Paysages estriens regroupe une douzaine d'organismes et de ministères
composés de personnes ayant à coeur la protection des paysages. Sa mission :
sensibiliser et informer la collectivité régionale afin de promouvoir la
préservation et la valorisation du patrimoine paysager estrien. «Il s'agit
d'un organisme d'éducation, soutient Colette Ansseau. Nous ne voulons pas
nous opposer à des projets de développement ni jouer les chiens de garde.»
L'organisme souhaite plutôt faire connaître aux intervenants et à la
population la valeur économique, sociale, culturelle et esthétique de la
préservation des paysages estriens.

Entrées:
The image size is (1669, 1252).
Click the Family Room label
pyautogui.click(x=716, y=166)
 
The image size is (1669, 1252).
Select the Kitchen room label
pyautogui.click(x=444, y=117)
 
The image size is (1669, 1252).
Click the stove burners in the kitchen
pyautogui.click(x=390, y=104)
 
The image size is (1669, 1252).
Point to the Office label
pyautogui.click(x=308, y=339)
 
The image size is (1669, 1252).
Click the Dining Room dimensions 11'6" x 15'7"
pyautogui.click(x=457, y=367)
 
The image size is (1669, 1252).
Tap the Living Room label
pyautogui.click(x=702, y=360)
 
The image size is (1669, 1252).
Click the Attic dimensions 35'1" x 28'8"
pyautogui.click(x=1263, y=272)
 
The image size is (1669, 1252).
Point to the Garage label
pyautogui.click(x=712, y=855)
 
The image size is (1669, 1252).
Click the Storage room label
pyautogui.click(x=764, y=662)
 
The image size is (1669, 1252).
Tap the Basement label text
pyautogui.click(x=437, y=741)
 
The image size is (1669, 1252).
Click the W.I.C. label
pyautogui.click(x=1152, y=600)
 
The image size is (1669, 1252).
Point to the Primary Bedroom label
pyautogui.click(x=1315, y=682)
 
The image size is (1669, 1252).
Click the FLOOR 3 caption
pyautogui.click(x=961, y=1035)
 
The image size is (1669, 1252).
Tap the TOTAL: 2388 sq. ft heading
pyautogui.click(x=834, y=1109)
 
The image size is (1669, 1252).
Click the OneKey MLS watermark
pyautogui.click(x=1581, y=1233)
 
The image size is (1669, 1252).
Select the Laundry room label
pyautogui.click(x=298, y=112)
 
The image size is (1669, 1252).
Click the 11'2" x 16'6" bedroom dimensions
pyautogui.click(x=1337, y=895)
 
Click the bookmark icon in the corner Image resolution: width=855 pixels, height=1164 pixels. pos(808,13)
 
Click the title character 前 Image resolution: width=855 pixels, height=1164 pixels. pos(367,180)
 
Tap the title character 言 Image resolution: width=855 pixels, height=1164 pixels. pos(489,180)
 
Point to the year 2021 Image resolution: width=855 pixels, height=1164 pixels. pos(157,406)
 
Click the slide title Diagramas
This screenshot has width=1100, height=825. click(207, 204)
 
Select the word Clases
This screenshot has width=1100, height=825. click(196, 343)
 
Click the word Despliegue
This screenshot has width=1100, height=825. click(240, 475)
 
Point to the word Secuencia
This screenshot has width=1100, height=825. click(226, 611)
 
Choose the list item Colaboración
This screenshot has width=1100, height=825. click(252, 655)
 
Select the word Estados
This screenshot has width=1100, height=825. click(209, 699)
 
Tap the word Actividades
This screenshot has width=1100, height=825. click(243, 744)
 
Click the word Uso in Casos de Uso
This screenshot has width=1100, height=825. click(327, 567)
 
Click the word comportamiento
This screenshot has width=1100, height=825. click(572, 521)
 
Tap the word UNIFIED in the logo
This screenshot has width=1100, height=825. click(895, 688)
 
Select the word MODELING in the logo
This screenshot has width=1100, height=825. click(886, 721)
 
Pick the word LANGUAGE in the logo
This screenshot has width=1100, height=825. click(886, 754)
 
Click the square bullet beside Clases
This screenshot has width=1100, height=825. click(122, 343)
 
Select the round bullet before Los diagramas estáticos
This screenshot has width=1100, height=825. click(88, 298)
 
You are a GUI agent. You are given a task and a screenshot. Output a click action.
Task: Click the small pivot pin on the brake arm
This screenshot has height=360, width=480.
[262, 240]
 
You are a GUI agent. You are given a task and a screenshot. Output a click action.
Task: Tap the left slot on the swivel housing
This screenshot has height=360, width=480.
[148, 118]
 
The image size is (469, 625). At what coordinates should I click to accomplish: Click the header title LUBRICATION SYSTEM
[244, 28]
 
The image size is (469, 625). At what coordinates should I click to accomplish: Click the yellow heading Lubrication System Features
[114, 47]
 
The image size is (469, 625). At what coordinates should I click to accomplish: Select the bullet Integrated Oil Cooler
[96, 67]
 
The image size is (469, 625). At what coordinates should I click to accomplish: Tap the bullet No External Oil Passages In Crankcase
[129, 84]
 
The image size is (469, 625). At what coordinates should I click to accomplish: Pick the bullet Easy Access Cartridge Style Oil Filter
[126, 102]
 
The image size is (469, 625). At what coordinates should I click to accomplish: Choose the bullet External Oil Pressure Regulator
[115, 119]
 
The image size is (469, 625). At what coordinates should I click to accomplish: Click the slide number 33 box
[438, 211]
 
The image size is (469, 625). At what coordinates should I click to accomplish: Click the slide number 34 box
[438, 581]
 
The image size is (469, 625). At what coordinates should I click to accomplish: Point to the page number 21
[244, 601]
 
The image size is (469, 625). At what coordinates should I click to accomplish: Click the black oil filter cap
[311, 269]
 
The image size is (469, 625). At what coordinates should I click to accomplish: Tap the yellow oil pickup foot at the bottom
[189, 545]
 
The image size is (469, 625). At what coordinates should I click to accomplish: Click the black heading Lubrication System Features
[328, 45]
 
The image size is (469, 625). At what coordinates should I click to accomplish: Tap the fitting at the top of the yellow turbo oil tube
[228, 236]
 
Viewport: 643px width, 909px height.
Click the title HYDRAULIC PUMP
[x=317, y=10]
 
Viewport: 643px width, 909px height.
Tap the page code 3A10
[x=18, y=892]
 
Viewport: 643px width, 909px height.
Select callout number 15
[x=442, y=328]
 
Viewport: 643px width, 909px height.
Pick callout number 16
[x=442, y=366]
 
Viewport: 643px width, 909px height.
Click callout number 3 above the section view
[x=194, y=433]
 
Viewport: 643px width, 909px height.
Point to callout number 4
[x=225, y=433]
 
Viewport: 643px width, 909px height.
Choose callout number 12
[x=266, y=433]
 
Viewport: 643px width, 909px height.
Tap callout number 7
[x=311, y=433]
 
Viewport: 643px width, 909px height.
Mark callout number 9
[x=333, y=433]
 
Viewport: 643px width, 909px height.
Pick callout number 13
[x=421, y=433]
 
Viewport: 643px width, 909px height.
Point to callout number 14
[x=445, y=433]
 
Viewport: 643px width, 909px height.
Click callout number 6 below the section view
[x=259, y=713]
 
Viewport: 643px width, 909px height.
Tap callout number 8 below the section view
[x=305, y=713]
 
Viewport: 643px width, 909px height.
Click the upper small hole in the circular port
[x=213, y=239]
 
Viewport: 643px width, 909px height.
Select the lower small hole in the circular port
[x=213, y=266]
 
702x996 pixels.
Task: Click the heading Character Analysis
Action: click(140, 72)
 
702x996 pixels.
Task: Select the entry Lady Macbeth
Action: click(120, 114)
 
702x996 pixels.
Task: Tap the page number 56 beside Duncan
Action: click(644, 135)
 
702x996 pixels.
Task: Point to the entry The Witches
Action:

Consigne: Dans l'extrait sur Paysages estriens, quelles sont toutes les valeurs de la préservation des paysages que l'organisme veut faire connaître ? Les entrées ne sont d'aucune utilité ici.

Réponse: Économique, sociale, culturelle et esthétique.